→ **Given data**:
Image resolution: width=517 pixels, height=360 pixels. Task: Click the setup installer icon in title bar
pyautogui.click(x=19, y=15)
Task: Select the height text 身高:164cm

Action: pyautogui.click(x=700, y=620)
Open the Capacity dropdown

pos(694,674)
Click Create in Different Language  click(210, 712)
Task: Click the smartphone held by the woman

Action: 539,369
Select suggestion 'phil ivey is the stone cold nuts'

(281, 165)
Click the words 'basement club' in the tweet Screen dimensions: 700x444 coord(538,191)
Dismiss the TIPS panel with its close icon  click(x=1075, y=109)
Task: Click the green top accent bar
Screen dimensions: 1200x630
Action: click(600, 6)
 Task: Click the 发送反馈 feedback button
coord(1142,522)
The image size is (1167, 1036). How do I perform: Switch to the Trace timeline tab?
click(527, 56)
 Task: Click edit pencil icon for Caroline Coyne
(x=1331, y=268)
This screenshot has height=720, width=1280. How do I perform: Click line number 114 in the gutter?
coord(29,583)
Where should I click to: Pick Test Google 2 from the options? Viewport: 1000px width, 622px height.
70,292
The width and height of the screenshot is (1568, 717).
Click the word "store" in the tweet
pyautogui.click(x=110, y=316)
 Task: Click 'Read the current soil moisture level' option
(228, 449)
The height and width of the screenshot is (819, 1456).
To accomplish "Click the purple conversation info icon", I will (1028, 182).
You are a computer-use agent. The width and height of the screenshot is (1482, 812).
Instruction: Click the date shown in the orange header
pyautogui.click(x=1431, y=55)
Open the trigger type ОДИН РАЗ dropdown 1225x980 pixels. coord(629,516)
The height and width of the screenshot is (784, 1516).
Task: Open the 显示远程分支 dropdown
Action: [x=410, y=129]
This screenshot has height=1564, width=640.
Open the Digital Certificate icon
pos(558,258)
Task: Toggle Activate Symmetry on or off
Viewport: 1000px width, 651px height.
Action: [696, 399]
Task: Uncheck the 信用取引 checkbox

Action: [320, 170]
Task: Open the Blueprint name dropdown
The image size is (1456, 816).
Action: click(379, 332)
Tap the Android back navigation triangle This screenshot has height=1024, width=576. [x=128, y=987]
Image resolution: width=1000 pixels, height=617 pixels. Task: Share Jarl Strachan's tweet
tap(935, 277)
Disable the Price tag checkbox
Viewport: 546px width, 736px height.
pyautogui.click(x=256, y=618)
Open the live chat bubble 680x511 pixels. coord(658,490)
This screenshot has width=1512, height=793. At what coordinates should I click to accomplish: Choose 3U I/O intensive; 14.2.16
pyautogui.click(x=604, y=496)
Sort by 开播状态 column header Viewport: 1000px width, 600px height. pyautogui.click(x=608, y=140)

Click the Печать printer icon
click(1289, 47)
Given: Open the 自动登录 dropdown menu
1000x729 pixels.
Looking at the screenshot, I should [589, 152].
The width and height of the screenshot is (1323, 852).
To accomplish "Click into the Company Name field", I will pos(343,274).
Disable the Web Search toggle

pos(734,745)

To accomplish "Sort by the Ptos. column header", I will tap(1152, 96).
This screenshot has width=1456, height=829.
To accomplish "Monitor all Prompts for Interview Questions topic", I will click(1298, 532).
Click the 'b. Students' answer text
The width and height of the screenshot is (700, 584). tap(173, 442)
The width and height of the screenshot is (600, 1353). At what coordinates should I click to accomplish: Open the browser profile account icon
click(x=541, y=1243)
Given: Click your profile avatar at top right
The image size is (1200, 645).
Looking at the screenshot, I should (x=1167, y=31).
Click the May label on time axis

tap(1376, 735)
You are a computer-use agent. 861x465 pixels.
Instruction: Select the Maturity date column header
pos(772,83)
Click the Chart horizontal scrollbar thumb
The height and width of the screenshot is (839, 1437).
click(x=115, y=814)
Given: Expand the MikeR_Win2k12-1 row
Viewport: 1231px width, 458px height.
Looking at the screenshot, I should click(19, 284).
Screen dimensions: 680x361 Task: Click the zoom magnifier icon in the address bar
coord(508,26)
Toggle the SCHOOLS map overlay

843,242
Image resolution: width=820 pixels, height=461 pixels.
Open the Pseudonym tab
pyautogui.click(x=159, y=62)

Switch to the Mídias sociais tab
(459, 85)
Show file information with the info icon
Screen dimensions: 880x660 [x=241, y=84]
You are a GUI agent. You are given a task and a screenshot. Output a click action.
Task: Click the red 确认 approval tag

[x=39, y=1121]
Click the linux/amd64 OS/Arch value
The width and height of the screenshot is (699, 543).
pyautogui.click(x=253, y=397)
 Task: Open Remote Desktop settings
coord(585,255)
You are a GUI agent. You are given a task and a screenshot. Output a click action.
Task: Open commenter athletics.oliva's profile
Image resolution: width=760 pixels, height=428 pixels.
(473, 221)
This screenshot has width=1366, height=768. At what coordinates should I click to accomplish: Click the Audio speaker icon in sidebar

→ **Brief**:
Please reproduce the records above verbatim, from the line that contains "Open the live" through the line that contains "coord(585,255)", including both of those lines.

→ **Correct response**:
Open the live chat bubble 680x511 pixels. coord(658,490)
This screenshot has width=1512, height=793. At what coordinates should I click to accomplish: Choose 3U I/O intensive; 14.2.16
pyautogui.click(x=604, y=496)
Sort by 开播状态 column header Viewport: 1000px width, 600px height. pyautogui.click(x=608, y=140)

Click the Печать printer icon
click(1289, 47)
Given: Open the 自动登录 dropdown menu
1000x729 pixels.
Looking at the screenshot, I should [589, 152].
The width and height of the screenshot is (1323, 852).
To accomplish "Click into the Company Name field", I will pos(343,274).
Disable the Web Search toggle

pos(734,745)

To accomplish "Sort by the Ptos. column header", I will tap(1152, 96).
This screenshot has width=1456, height=829.
To accomplish "Monitor all Prompts for Interview Questions topic", I will click(1298, 532).
Click the 'b. Students' answer text
The width and height of the screenshot is (700, 584). tap(173, 442)
The width and height of the screenshot is (600, 1353). At what coordinates should I click to accomplish: Open the browser profile account icon
click(x=541, y=1243)
Given: Click your profile avatar at top right
The image size is (1200, 645).
Looking at the screenshot, I should (x=1167, y=31).
Click the May label on time axis

tap(1376, 735)
You are a computer-use agent. 861x465 pixels.
Instruction: Select the Maturity date column header
pos(772,83)
Click the Chart horizontal scrollbar thumb
The height and width of the screenshot is (839, 1437).
click(x=115, y=814)
Given: Expand the MikeR_Win2k12-1 row
Viewport: 1231px width, 458px height.
Looking at the screenshot, I should click(19, 284).
Screen dimensions: 680x361 Task: Click the zoom magnifier icon in the address bar
coord(508,26)
Toggle the SCHOOLS map overlay

843,242
Image resolution: width=820 pixels, height=461 pixels.
Open the Pseudonym tab
pyautogui.click(x=159, y=62)

Switch to the Mídias sociais tab
(459, 85)
Show file information with the info icon
Screen dimensions: 880x660 [x=241, y=84]
You are a GUI agent. You are given a task and a screenshot. Output a click action.
Task: Click the red 确认 approval tag

[x=39, y=1121]
Click the linux/amd64 OS/Arch value
The width and height of the screenshot is (699, 543).
pyautogui.click(x=253, y=397)
 Task: Open Remote Desktop settings
coord(585,255)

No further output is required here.